'''

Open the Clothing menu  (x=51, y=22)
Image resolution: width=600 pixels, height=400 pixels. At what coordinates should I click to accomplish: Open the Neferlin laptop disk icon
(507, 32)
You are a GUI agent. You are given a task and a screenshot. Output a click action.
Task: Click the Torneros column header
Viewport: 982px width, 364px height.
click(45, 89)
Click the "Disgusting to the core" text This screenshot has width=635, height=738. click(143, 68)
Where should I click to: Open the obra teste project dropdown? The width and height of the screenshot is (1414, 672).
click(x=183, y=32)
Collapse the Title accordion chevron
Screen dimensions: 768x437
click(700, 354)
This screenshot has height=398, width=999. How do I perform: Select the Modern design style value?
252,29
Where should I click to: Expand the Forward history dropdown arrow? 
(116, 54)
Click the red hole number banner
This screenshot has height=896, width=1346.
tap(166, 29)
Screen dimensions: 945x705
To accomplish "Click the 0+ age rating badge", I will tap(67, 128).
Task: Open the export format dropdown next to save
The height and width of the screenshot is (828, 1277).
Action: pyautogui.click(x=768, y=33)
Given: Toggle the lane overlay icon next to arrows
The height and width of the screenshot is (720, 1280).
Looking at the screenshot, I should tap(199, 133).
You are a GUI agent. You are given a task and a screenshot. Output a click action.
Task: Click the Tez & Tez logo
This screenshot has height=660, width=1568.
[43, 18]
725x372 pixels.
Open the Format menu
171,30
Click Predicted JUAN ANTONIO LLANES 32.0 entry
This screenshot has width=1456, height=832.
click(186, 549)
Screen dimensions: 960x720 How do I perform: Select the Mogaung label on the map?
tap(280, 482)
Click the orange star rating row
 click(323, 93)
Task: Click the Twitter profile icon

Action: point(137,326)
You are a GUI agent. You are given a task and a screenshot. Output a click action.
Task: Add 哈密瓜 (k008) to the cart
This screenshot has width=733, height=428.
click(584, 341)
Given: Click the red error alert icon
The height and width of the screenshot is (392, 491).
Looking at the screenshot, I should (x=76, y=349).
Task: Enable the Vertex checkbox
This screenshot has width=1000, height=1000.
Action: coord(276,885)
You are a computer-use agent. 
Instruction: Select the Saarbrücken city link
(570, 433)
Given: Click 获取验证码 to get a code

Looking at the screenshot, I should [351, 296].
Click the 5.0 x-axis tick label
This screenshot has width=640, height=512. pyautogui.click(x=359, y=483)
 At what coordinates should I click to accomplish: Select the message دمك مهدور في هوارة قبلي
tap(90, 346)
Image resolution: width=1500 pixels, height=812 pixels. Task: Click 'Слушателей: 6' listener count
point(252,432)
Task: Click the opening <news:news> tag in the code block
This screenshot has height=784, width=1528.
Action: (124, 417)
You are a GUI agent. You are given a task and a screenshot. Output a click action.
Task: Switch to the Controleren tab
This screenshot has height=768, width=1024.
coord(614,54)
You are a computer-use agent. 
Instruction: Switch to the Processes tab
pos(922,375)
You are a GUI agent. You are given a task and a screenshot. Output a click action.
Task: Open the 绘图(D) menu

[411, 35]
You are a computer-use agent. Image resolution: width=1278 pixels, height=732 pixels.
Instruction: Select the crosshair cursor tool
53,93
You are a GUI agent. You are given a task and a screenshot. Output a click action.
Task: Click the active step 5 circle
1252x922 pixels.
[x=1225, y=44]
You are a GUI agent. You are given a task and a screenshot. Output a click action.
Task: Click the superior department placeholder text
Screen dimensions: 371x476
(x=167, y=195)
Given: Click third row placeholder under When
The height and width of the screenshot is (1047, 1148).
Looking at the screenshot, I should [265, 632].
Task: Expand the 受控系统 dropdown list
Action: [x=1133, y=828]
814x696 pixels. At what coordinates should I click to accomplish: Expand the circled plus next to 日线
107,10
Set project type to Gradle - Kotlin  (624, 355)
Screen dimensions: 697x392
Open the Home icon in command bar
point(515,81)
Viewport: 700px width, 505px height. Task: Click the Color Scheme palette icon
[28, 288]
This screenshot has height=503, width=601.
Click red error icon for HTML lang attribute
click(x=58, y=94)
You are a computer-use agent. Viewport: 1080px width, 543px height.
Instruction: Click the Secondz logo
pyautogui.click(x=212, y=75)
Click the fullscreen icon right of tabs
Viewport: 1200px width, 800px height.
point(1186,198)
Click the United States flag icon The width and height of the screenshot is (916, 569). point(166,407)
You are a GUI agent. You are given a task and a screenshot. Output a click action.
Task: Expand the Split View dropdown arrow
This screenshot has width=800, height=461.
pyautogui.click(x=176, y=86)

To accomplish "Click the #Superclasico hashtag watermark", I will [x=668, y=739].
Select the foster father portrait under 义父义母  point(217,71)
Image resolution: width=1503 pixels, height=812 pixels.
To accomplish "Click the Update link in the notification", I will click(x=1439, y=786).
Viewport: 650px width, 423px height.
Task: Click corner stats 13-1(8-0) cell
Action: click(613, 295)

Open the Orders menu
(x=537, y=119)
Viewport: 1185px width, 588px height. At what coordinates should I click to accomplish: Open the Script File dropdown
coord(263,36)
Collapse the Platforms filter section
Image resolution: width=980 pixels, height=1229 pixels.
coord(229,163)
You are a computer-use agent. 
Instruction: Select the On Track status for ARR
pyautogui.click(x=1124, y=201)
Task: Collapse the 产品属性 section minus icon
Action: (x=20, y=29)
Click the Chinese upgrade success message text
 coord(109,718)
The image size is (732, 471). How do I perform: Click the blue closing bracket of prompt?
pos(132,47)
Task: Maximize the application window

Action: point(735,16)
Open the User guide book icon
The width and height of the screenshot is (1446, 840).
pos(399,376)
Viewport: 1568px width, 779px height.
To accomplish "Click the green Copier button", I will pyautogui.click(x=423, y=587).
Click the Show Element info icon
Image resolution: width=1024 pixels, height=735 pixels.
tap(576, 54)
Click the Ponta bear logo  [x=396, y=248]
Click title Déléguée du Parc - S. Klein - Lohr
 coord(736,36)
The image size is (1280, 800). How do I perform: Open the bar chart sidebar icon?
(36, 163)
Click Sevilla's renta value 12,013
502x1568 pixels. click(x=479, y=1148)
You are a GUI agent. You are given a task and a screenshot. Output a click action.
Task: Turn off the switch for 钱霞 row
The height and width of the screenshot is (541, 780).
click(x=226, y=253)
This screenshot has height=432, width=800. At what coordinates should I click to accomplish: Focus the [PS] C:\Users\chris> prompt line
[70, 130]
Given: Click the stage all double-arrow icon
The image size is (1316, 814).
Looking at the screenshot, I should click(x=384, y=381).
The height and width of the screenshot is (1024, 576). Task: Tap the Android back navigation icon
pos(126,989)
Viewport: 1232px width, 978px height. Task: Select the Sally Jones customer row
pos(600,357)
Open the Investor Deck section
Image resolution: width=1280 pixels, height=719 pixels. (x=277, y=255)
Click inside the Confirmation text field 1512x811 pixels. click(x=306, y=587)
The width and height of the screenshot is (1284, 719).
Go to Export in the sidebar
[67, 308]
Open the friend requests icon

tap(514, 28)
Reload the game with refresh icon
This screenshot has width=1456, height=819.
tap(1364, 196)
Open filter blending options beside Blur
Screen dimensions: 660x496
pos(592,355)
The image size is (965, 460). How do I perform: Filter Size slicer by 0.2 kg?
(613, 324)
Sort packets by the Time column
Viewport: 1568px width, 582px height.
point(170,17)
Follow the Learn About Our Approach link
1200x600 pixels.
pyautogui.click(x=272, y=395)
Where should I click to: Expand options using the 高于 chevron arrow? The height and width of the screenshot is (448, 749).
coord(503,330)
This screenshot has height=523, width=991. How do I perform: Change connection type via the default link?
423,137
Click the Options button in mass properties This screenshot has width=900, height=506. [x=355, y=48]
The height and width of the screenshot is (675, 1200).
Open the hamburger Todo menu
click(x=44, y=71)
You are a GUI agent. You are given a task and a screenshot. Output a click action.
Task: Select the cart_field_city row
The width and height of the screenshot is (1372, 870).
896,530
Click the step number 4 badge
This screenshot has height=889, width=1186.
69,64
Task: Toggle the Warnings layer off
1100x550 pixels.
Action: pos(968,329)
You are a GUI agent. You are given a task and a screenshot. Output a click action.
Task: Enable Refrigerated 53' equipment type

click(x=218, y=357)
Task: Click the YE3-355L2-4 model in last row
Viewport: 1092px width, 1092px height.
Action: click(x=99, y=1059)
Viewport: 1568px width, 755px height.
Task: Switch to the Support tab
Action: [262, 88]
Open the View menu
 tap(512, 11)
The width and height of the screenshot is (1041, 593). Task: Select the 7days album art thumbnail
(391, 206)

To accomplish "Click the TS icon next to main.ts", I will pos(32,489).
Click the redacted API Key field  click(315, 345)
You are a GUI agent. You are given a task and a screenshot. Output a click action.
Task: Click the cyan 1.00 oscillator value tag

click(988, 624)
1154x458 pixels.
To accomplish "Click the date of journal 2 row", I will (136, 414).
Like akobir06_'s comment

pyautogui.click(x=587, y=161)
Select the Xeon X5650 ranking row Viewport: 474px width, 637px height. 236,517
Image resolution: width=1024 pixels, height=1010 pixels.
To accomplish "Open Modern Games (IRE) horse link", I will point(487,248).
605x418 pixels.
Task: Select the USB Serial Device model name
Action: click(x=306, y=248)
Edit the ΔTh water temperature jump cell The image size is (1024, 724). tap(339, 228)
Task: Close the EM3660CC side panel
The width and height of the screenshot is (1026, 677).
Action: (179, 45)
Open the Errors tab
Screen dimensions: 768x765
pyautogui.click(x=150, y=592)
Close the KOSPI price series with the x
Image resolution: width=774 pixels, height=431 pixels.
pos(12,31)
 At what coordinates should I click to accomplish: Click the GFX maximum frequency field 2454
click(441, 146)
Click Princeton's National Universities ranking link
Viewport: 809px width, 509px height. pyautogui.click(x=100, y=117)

'''

Problem to work on:
Type out again, exactly as written, the lines from the beginning of the material through the one containing "Given: Toggle the".

Response box:
Open the Clothing menu  (x=51, y=22)
Image resolution: width=600 pixels, height=400 pixels. At what coordinates should I click to accomplish: Open the Neferlin laptop disk icon
(507, 32)
You are a GUI agent. You are given a task and a screenshot. Output a click action.
Task: Click the Torneros column header
Viewport: 982px width, 364px height.
click(45, 89)
Click the "Disgusting to the core" text This screenshot has width=635, height=738. click(143, 68)
Where should I click to: Open the obra teste project dropdown? The width and height of the screenshot is (1414, 672).
click(x=183, y=32)
Collapse the Title accordion chevron
Screen dimensions: 768x437
click(700, 354)
This screenshot has height=398, width=999. How do I perform: Select the Modern design style value?
252,29
Where should I click to: Expand the Forward history dropdown arrow? 
(116, 54)
Click the red hole number banner
This screenshot has height=896, width=1346.
tap(166, 29)
Screen dimensions: 945x705
To accomplish "Click the 0+ age rating badge", I will tap(67, 128).
Task: Open the export format dropdown next to save
The height and width of the screenshot is (828, 1277).
Action: pyautogui.click(x=768, y=33)
Given: Toggle the lane overlay icon next to arrows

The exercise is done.